We've been round and round with a lot of health issues. Brian got really sick when Anna Kate was two weeks old and was eventually out of work for a month pretty much drugged up and writhing in pain with the doctor's telling us that it was IBS and he should learn to live with it. It wasn't. He had a slow burning gallbladder infection and recovered from his three month ordeal rather quickly after its removal. A second downward spiral occurred about the time I got pregnant with Rose and continued to worsen until a couple of months after she was born. Fibromyalgia was the eventual diagnosis this time, and all of the "help" from medical doctors served to only make it worse. Those are very long stories, but the reason I shared was to explain one thing I learned. I didn't learn it then, but I understand it now. Trusting God.
I was overwhelmed. I didn't know what to do. Both times I had to research and go over medical files and find what the doctors wouldn't take the time to look for. Find answers. And take care of my family. And it was stressful. And someone would say, "trust God. He has a plan. He's going to work this together for your good." "Right," I'd think, "this is definitely looking like it's for my good." "I know what kind of good God does. He lets fathers become incapacitated. He lets mothers die. He lets children get cancer. But I know that He has done so much for me in purchasing my eternal salvation. I get that. And I'm grateful. But the trusting Him for stuff right now part? Way out of my grasp. I just don't get that. What am I supposed to trust Him for?"

────

## Problem details
Reproduce the essay on trusting God word for word, from "We've been round" up to and including "now. Trusting God.".

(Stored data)

────

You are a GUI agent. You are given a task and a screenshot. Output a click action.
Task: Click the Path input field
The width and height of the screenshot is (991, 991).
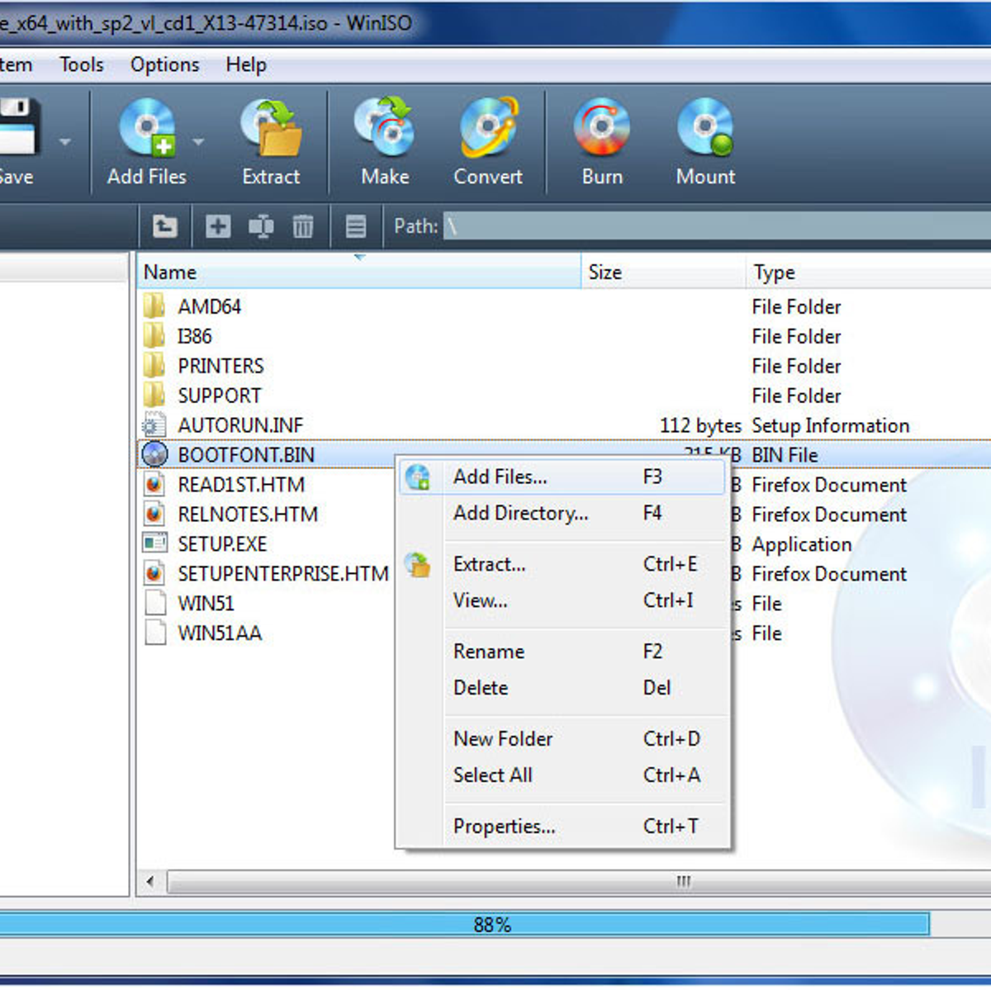[x=710, y=225]
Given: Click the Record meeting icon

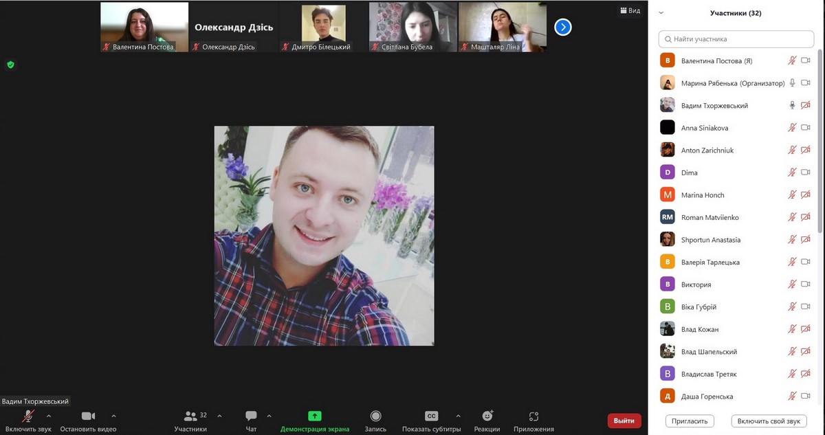Looking at the screenshot, I should [375, 416].
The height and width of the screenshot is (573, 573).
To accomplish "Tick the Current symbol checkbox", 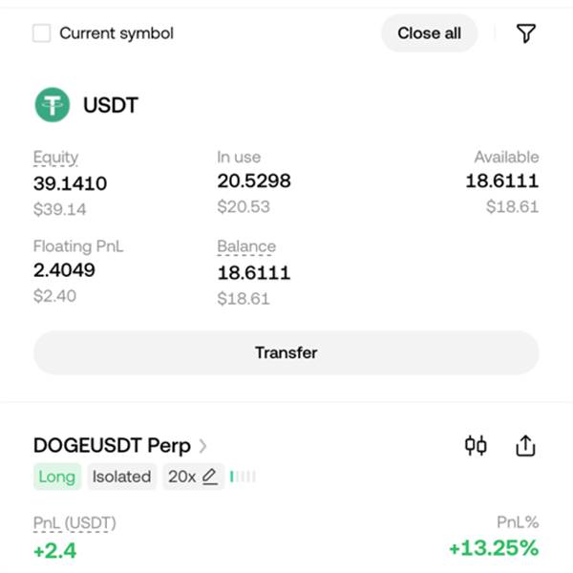I will (x=41, y=33).
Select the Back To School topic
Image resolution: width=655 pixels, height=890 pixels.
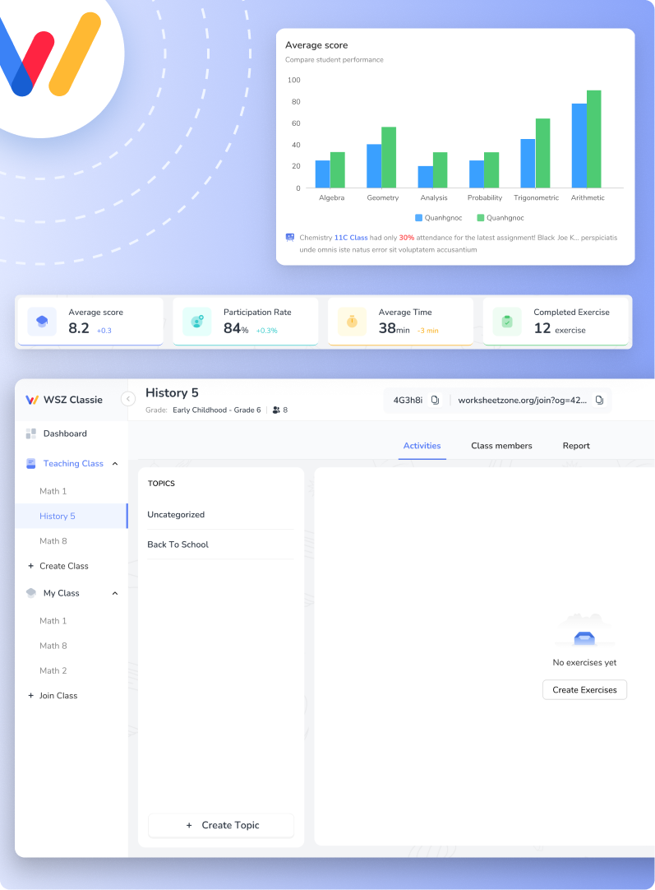(x=178, y=545)
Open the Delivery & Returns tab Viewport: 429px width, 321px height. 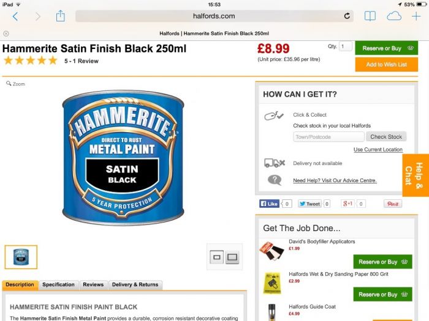(135, 285)
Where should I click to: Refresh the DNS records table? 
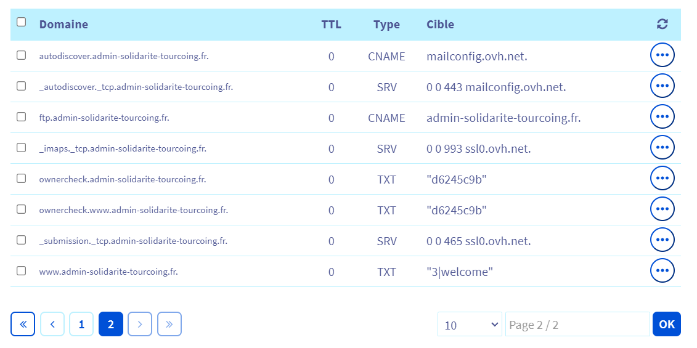point(662,25)
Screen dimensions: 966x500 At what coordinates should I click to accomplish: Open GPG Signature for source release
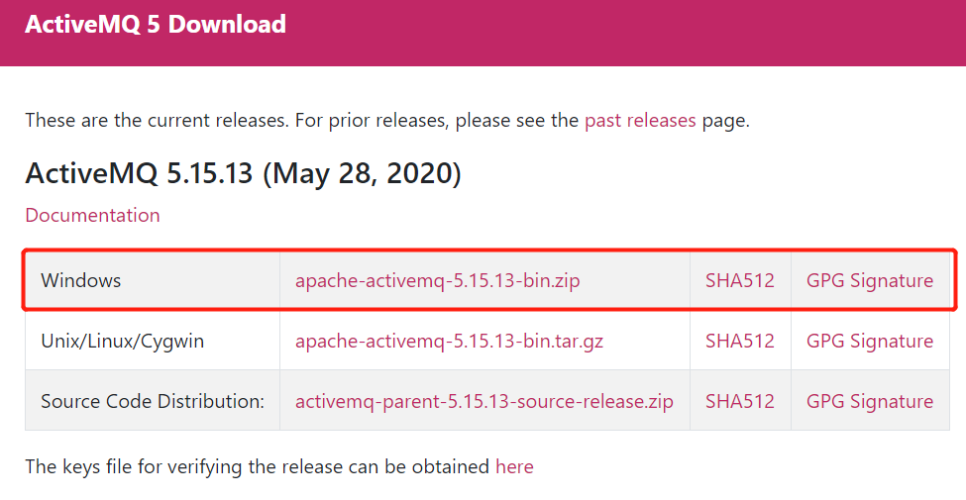coord(870,401)
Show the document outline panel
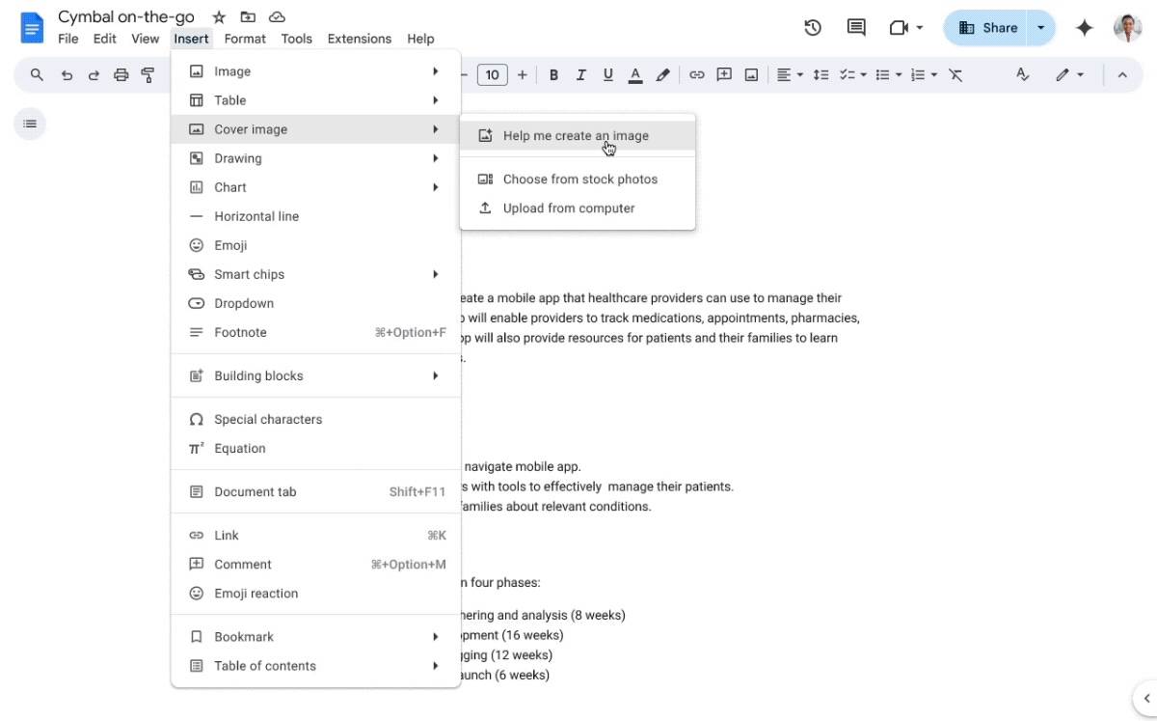The image size is (1157, 721). (30, 124)
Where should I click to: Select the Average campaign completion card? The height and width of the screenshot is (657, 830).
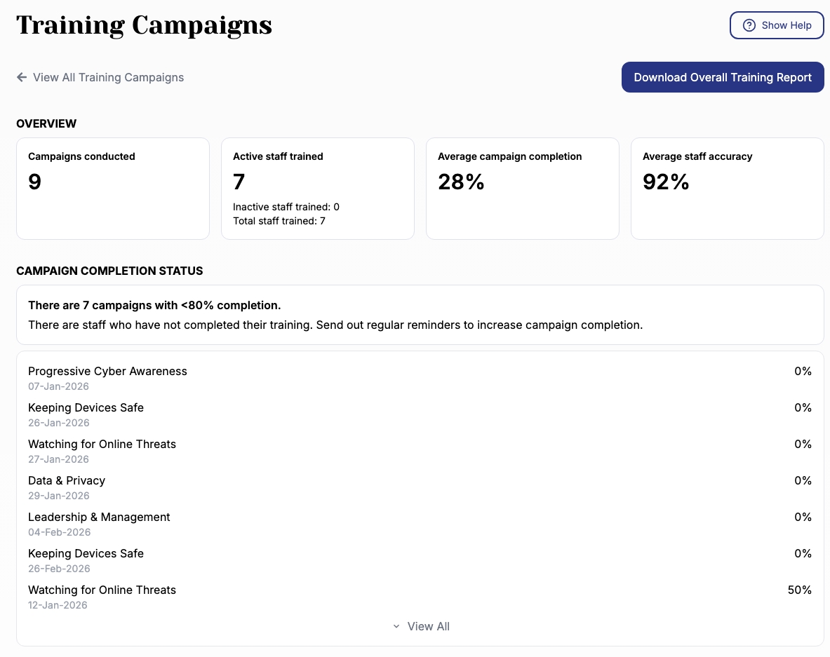pyautogui.click(x=523, y=189)
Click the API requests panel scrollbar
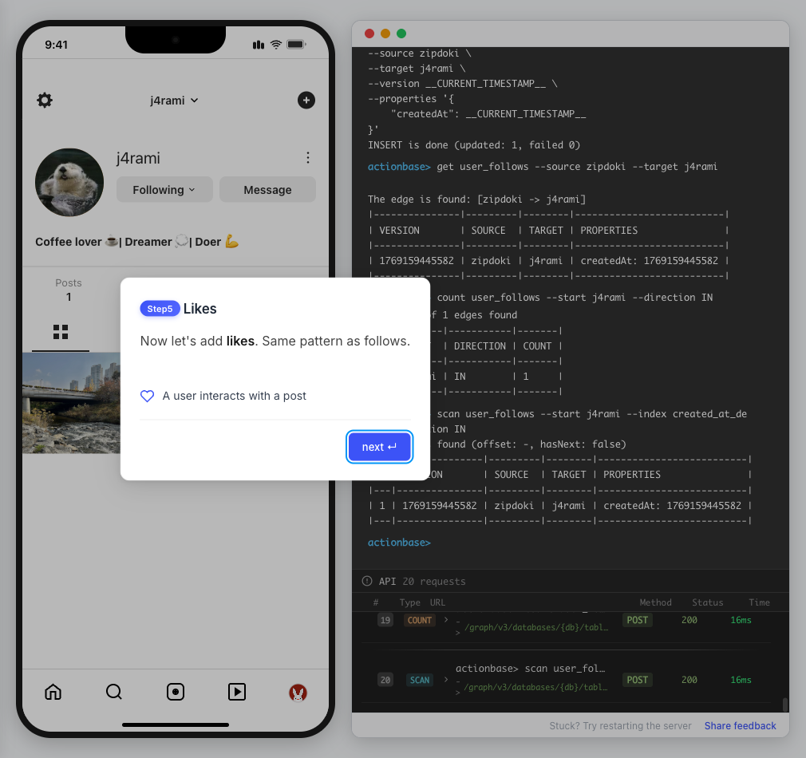 784,705
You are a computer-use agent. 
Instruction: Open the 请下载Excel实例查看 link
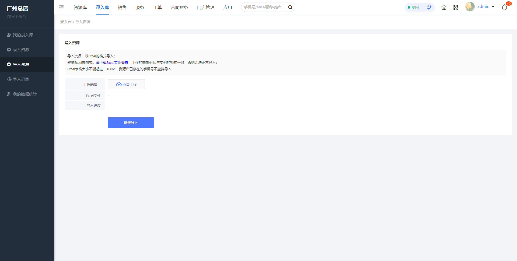pyautogui.click(x=112, y=62)
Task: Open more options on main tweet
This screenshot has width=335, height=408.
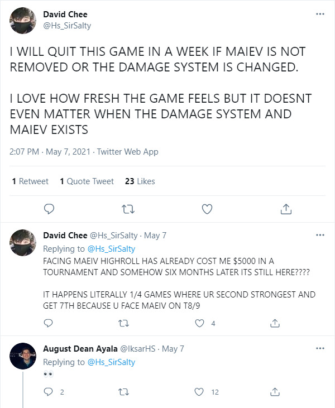Action: coord(319,14)
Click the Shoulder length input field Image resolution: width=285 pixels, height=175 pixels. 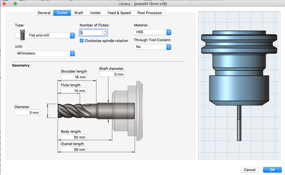tap(73, 77)
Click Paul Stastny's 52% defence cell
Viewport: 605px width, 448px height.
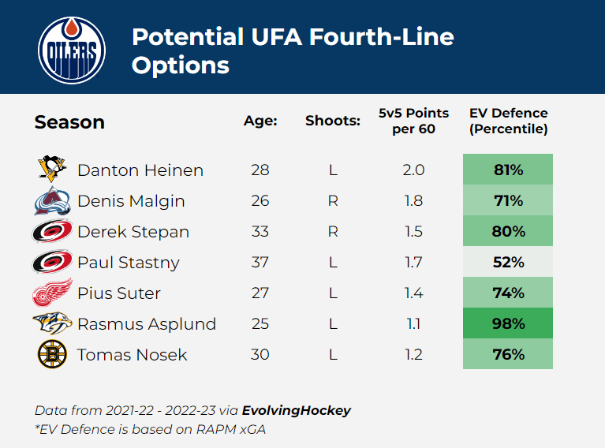click(508, 263)
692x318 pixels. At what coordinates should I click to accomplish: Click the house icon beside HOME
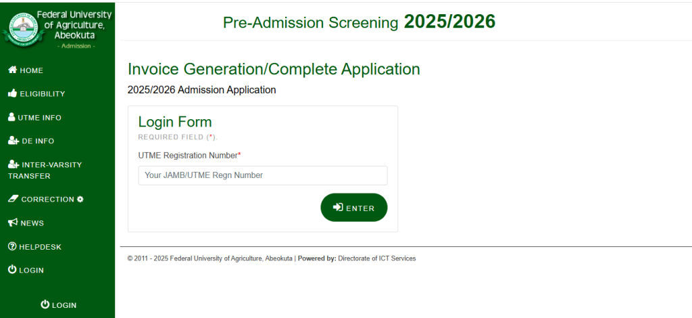[12, 70]
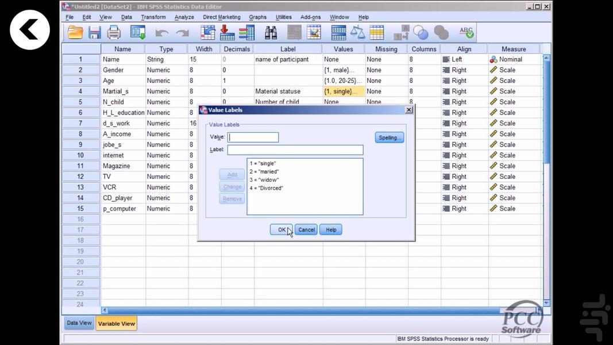
Task: Select the label entry 3 = widow
Action: tap(266, 179)
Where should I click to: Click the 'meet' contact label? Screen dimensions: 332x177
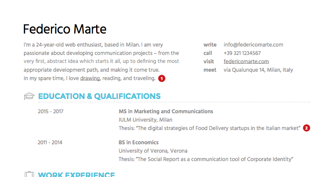point(210,70)
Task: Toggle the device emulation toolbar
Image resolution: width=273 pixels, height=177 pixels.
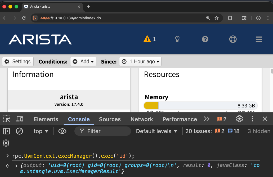Action: point(19,119)
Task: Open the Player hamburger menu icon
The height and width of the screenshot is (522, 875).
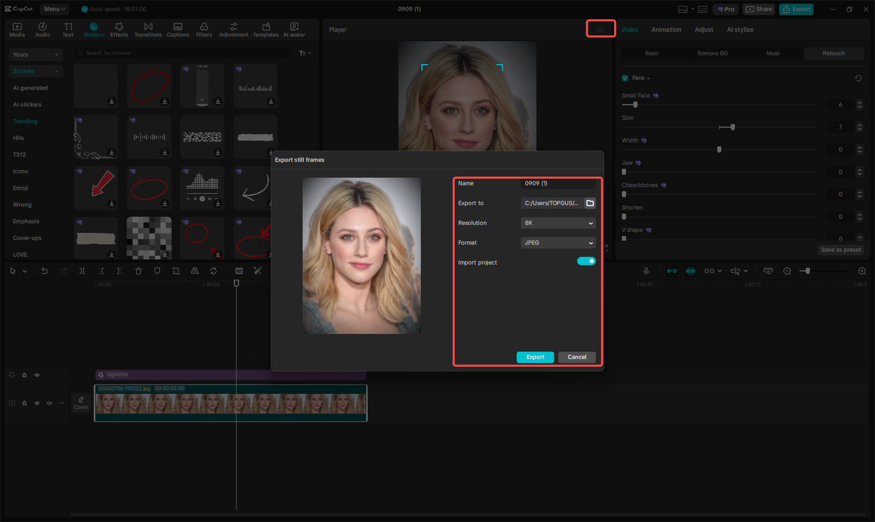Action: pyautogui.click(x=600, y=29)
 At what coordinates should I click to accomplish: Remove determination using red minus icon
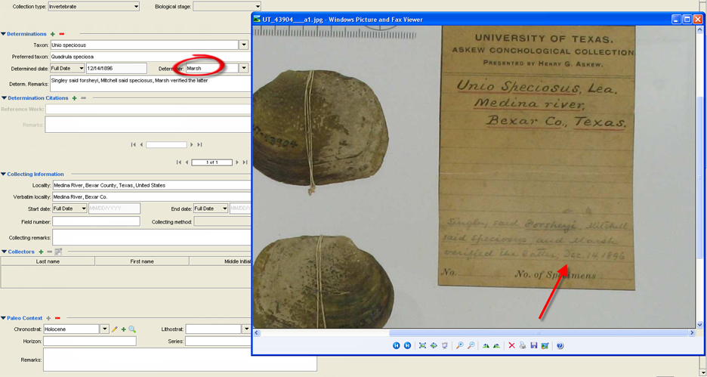tap(62, 34)
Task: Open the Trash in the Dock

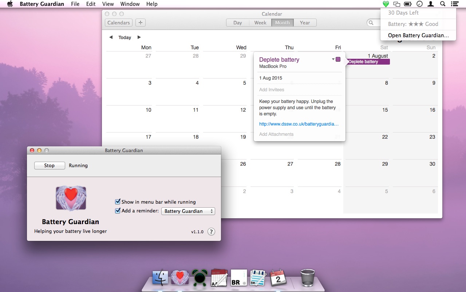Action: (x=308, y=278)
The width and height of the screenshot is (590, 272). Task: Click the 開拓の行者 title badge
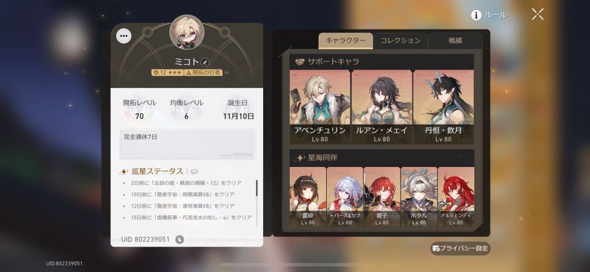203,72
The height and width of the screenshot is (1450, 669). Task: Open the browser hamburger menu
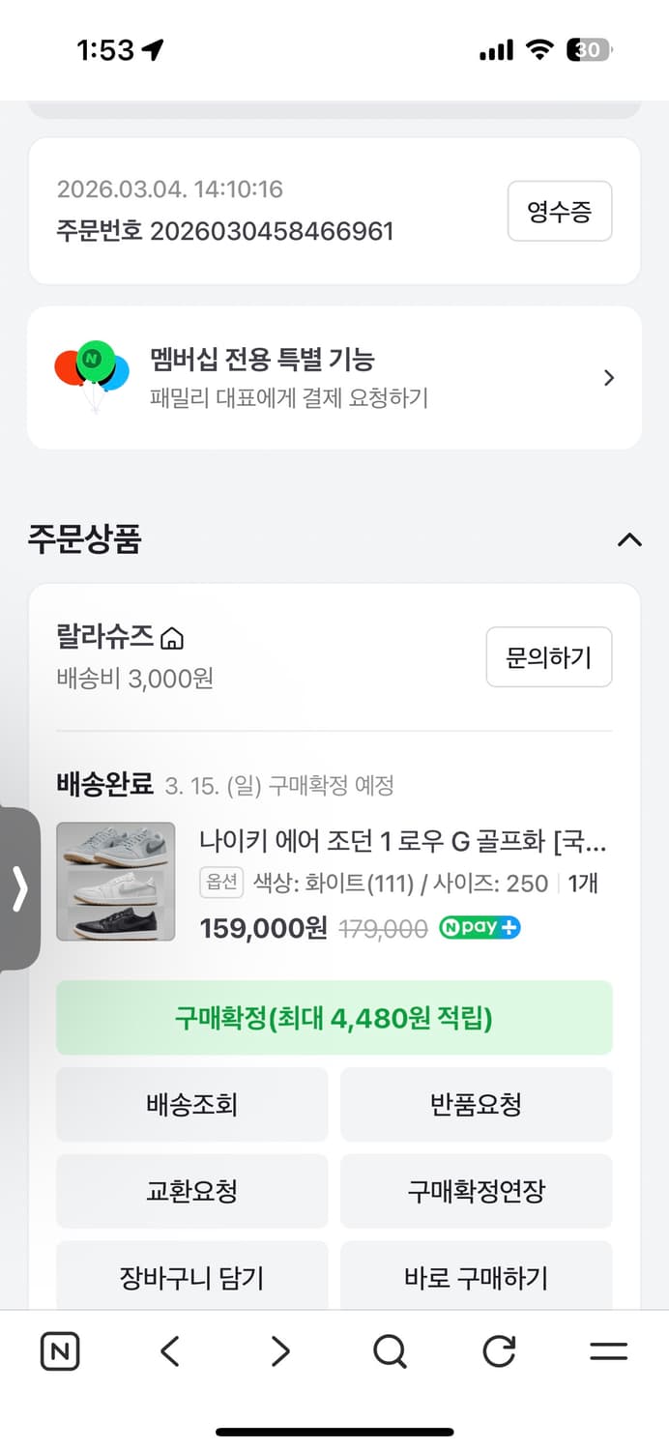(x=608, y=1350)
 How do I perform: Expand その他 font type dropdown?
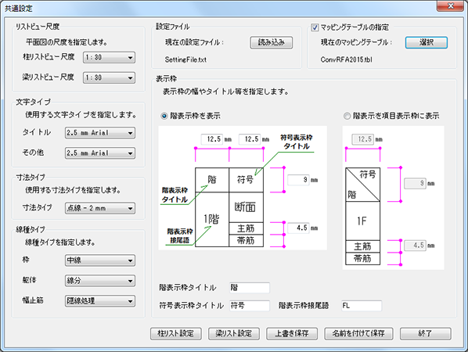tap(100, 153)
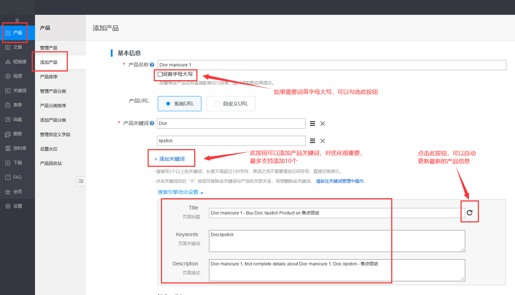The width and height of the screenshot is (515, 295).
Task: Open 会员 crown item in sidebar
Action: (x=17, y=191)
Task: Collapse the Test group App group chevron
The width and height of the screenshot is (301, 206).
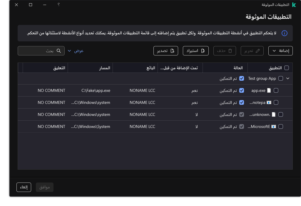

────

## Your response
We've been round and round with a lot of health issues. Brian got really sick when Anna Kate was two weeks old and was eventually out of work for a month pretty much drugged up and writhing in pain with the doctor's telling us that it was IBS and he should learn to live with it. It wasn't. He had a slow burning gallbladder infection and recovered from his three month ordeal rather quickly after its removal. A second downward spiral occurred about the time I got pregnant with Rose and continued to worsen until a couple of months after she was born. Fibromyalgia was the eventual diagnosis this time, and all of the "help" from medical doctors served to only make it worse. Those are very long stories, but the reason I shared was to explain one thing I learned. I didn't learn it then, but I understand it now. Trusting God.